Getting my quiet time with God isn’t the only thing that is a challenge with my type of personality. I find that when I have an approaching event or engagement, I expend tons of energy toward that end, like life will be over the morning after. And when that day comes … the morning after … I find myself bobbing on the Lost Sea. What now? I don’t have that all-consuming deadline hanging over my head, and I’m at a loss as to what to do. Depression comes knocking. I question my purpose in life. Until the next event or deadline comes along ..
2. From Grace (Letting Go-Finding Hope through Al-Anon): “Spiritual Warfare-Step Three”:
I know I am not the only one to have this experience. In my spiritual quest I have read many books by many authors following different spiritual paths experiencing same thing. Just before a breakthrough something pushes them down and then it passes.
What doesn’t kill you will make you stronger. I think that your mind resist progress. It is so comfortable to live with what is familiar even if that is the pain of your own story.

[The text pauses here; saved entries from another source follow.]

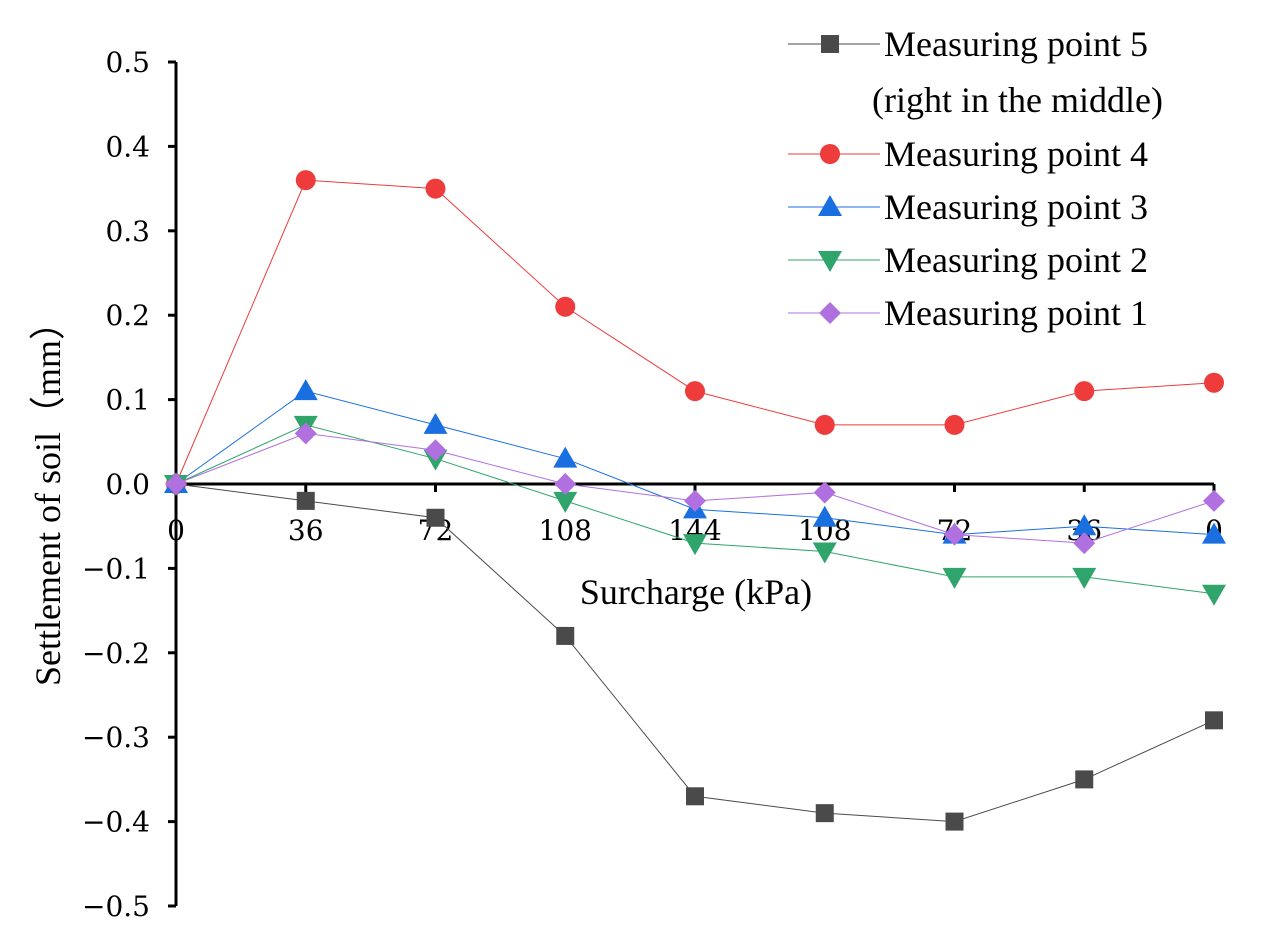  What do you see at coordinates (306, 530) in the screenshot?
I see `x-tick-label: 36` at bounding box center [306, 530].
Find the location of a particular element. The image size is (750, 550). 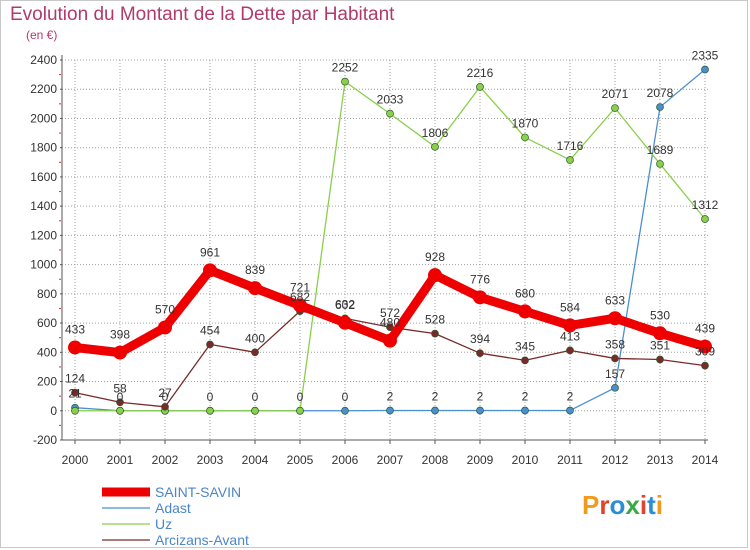

data-label: 413 is located at coordinates (570, 336).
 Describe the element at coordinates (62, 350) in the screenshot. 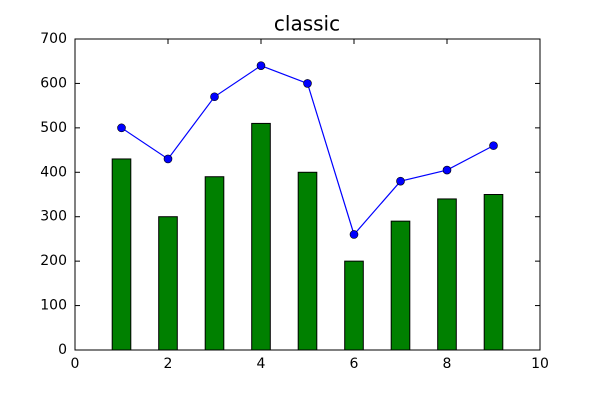

I see `y-tick-label: 0` at that location.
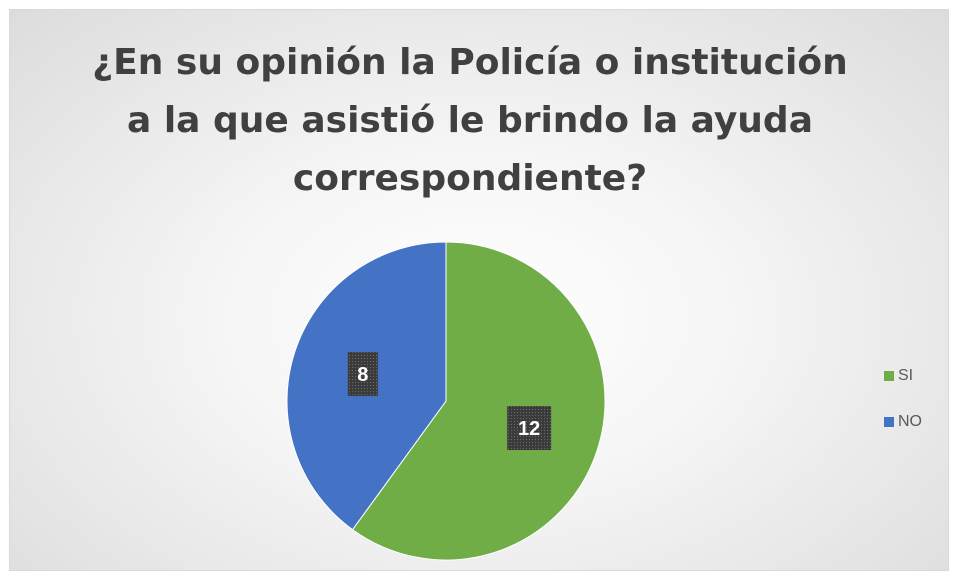 This screenshot has width=958, height=580. I want to click on legend: SI NO, so click(920, 410).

A rut dug over time going round and round is easier that doing what needs to be done climbing out. What is out there might not be better than the rut and truthfully for a time it isn’t. Growth is uncomfortable for a time until the new rut is well established.
Sitting in meditation with the sadness and frustration going on in my right life now I realized I have reached that place again. I am climbing out of the rut and it is uncomfortable and lonely. I am being asked to question my own thinking and the way I have been approaching my life. This is really is hard and a blow to my ego.

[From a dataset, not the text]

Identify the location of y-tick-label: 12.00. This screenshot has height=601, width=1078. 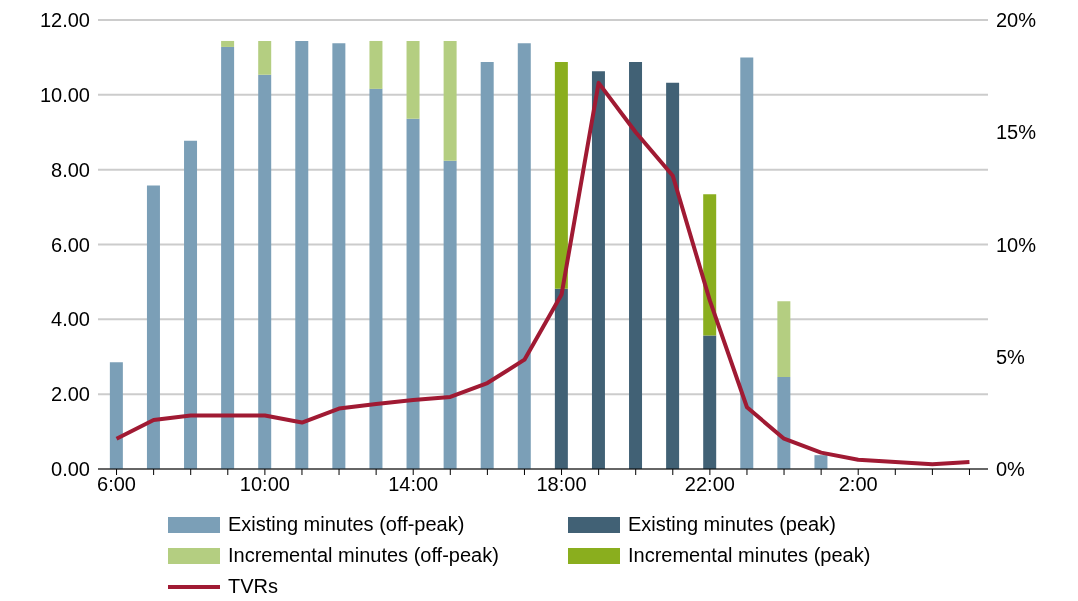
(64, 20).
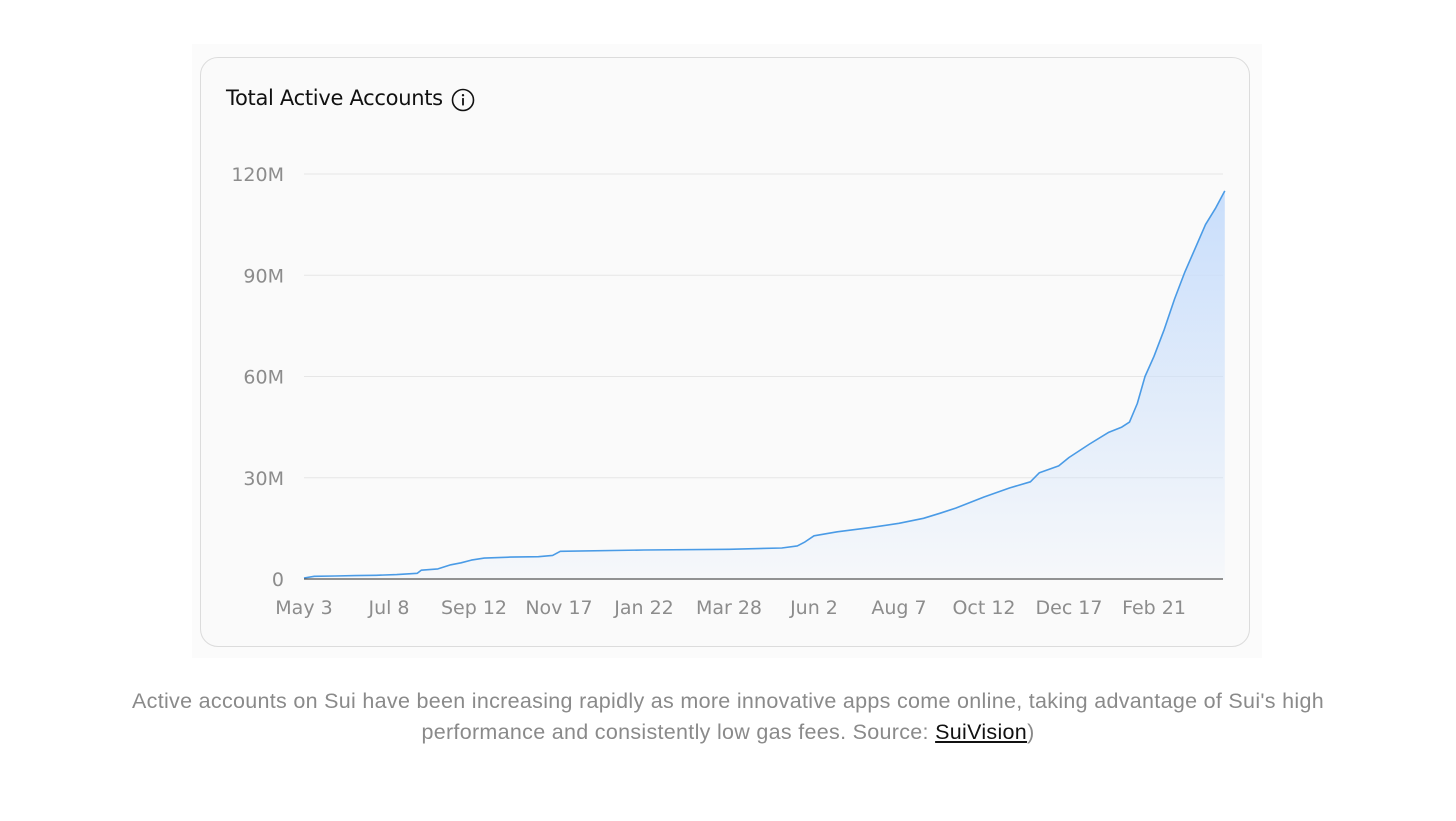 This screenshot has height=821, width=1456. Describe the element at coordinates (278, 580) in the screenshot. I see `y-tick-label: 0` at that location.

In the darkness I asked God to help. The third step came to my mind instantly. Made a decision to turn my will and my life over to the care of God as I understand him. Really is it that simple? I heard was do nothing. Let go and so I back to the theme of this blog. God doesn’t really need my help and he would prefer if in the very least I would just stay out of his way.
3. From Annie (Just for today): “Happiness”:
Fred Luskin, instructor of the Stanford happiness class, said that the simplest definition of happiness is “wanting what you have.” Conversely, the simplest definition of stress is “wanting something to be different.”
Below are five techniques Luskin teaches for reducing stress and increasing happiness.
– Keep a daily gratitude journal, listing items for which you feel grateful.
– Perform a meditation practice, or simply a few minutes of deep breathing and quiet reflection on something that made you happy. Consider what you can do to achieve that happiness again.
– Make a habit of sharing the highlights of your day with someone close to you.
– Practice forgiveness routinely.
– Construct a list of all activities and experiences that relax and rejuvenate you. Use items from this list to manage your daily stress.